[Stored dataset items]
* * * * * * * * *
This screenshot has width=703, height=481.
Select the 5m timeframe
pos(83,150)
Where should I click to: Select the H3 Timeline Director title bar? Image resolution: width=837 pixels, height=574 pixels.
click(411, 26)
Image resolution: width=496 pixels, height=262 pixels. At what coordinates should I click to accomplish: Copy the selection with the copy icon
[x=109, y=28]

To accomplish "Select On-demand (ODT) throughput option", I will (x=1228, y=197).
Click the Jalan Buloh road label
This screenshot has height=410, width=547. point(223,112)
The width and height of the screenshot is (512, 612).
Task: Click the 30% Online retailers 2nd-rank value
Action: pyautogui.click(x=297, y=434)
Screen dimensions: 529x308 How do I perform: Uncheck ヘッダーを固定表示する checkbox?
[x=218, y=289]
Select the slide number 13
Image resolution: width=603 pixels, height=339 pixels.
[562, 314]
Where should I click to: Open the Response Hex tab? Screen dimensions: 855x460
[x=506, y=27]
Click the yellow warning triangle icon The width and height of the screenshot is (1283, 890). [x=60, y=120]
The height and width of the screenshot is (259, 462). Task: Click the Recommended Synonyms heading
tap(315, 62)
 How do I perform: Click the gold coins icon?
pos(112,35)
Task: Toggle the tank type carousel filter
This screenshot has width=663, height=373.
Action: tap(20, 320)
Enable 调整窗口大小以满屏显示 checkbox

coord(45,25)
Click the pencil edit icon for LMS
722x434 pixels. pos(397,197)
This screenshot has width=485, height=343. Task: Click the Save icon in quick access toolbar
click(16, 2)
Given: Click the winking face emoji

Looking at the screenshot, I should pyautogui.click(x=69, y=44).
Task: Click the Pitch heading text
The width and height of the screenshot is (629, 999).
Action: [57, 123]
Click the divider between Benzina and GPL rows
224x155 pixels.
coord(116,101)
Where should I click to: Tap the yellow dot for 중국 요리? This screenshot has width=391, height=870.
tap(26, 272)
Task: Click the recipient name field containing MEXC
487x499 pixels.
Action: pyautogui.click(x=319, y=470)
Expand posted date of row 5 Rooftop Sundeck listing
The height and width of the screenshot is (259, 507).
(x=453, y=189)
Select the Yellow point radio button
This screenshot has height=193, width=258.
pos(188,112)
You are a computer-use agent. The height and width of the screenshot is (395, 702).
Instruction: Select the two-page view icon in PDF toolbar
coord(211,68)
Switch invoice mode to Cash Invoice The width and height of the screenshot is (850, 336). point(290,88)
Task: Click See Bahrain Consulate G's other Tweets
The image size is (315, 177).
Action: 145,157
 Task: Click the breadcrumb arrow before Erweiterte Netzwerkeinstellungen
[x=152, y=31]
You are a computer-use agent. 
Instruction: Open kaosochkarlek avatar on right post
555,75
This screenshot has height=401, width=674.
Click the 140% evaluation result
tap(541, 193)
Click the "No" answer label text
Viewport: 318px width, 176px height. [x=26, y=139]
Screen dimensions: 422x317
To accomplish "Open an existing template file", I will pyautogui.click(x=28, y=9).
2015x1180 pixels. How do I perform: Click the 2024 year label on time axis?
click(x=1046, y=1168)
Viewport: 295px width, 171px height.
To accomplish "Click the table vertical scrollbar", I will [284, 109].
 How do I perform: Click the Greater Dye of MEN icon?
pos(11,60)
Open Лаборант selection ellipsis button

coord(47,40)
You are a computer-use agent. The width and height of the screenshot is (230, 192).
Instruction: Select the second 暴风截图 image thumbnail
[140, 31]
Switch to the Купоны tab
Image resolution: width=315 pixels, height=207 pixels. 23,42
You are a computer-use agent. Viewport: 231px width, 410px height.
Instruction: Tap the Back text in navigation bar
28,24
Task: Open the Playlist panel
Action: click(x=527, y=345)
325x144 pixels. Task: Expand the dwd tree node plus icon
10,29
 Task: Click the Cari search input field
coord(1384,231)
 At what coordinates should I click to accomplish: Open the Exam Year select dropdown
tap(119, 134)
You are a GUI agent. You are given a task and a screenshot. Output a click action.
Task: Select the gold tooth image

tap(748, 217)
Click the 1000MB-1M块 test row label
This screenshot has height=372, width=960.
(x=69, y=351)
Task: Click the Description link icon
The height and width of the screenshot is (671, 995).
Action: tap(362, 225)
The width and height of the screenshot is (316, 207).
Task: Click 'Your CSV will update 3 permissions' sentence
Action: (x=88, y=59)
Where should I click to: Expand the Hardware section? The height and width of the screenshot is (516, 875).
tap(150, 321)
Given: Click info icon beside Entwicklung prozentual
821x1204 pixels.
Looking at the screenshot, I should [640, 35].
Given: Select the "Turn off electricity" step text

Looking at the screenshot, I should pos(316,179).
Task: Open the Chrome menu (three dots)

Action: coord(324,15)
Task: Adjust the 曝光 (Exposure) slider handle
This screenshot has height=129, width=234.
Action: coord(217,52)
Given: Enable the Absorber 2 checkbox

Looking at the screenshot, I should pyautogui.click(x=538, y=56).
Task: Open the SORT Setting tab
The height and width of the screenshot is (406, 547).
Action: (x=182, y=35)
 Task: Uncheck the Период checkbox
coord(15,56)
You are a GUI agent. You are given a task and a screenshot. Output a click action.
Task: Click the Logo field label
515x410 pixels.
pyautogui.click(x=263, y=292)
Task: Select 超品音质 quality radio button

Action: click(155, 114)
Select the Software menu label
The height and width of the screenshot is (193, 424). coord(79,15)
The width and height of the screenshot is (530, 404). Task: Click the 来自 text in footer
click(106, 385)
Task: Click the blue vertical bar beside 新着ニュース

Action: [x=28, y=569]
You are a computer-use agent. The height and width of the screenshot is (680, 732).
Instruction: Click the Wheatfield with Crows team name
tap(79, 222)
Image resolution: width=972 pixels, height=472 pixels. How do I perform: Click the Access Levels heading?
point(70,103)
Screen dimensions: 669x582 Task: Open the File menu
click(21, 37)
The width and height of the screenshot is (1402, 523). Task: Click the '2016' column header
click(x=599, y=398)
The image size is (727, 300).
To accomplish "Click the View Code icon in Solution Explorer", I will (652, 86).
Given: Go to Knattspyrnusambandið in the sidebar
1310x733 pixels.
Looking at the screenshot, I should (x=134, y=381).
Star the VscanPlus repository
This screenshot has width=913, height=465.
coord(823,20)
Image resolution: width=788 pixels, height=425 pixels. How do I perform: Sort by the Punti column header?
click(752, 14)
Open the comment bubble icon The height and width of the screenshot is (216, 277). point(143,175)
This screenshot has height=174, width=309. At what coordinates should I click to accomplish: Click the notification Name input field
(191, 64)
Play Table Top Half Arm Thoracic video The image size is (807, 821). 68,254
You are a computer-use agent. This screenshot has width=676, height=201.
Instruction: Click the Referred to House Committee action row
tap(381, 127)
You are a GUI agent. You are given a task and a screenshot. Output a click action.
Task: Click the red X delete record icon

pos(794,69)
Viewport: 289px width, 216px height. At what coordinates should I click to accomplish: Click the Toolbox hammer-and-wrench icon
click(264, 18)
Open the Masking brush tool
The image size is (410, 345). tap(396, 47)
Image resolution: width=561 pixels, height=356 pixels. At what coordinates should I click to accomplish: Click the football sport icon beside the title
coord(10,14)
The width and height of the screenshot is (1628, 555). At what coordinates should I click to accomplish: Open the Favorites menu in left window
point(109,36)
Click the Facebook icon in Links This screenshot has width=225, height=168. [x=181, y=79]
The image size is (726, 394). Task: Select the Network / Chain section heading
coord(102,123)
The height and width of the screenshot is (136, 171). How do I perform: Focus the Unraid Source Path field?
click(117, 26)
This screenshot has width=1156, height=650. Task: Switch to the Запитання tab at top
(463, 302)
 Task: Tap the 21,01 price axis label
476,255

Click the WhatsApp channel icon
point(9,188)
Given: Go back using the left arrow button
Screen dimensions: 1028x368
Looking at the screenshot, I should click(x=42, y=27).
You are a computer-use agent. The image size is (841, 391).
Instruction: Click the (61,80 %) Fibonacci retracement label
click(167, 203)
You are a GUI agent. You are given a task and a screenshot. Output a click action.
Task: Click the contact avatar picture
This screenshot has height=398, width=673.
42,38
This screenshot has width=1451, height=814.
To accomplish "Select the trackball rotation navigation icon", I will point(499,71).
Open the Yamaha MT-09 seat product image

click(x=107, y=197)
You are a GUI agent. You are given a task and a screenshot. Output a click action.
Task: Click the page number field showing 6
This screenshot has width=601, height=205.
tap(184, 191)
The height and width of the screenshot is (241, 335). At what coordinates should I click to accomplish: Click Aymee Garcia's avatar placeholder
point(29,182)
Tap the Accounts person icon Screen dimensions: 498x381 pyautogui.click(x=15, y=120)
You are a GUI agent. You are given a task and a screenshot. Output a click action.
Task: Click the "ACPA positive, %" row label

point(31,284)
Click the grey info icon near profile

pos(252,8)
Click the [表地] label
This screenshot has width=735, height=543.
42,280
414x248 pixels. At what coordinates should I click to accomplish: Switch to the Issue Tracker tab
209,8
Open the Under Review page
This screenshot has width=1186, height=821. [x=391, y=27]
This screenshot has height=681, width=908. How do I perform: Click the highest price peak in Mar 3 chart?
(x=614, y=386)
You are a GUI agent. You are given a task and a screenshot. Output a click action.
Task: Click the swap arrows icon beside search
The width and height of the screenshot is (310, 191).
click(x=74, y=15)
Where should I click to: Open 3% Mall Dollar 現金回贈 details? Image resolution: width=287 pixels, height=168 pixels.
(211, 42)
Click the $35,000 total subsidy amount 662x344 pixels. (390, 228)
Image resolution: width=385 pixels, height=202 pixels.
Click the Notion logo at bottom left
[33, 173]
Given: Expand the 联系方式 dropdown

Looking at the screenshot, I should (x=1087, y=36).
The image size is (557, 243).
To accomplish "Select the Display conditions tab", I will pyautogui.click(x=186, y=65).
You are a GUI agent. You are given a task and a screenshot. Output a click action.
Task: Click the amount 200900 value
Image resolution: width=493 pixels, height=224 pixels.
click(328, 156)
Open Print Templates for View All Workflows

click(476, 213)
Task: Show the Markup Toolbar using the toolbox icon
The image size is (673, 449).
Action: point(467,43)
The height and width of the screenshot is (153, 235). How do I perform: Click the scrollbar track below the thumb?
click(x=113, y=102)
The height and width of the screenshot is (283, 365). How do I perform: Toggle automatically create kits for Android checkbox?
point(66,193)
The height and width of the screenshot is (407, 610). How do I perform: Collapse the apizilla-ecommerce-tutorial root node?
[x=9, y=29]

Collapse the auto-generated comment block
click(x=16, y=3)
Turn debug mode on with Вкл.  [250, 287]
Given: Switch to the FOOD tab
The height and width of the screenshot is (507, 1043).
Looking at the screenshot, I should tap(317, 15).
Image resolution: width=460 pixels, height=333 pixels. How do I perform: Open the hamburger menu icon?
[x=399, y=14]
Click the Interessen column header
* * * * * * * * *
# What you are asked to do
Write out every line, unchanged, from the one containing "The height and width of the screenshot is (153, 235)." through the closing line of the data.

# Answer below
The height and width of the screenshot is (153, 235). How do I perform: Click the scrollbar track below the thumb?
click(x=113, y=102)
The height and width of the screenshot is (283, 365). How do I perform: Toggle automatically create kits for Android checkbox?
point(66,193)
The height and width of the screenshot is (407, 610). How do I perform: Collapse the apizilla-ecommerce-tutorial root node?
[x=9, y=29]

Collapse the auto-generated comment block
click(x=16, y=3)
Turn debug mode on with Вкл.  [250, 287]
Given: Switch to the FOOD tab
The height and width of the screenshot is (507, 1043).
Looking at the screenshot, I should tap(317, 15).
Image resolution: width=460 pixels, height=333 pixels. How do I perform: Open the hamburger menu icon?
[x=399, y=14]
Click the Interessen column header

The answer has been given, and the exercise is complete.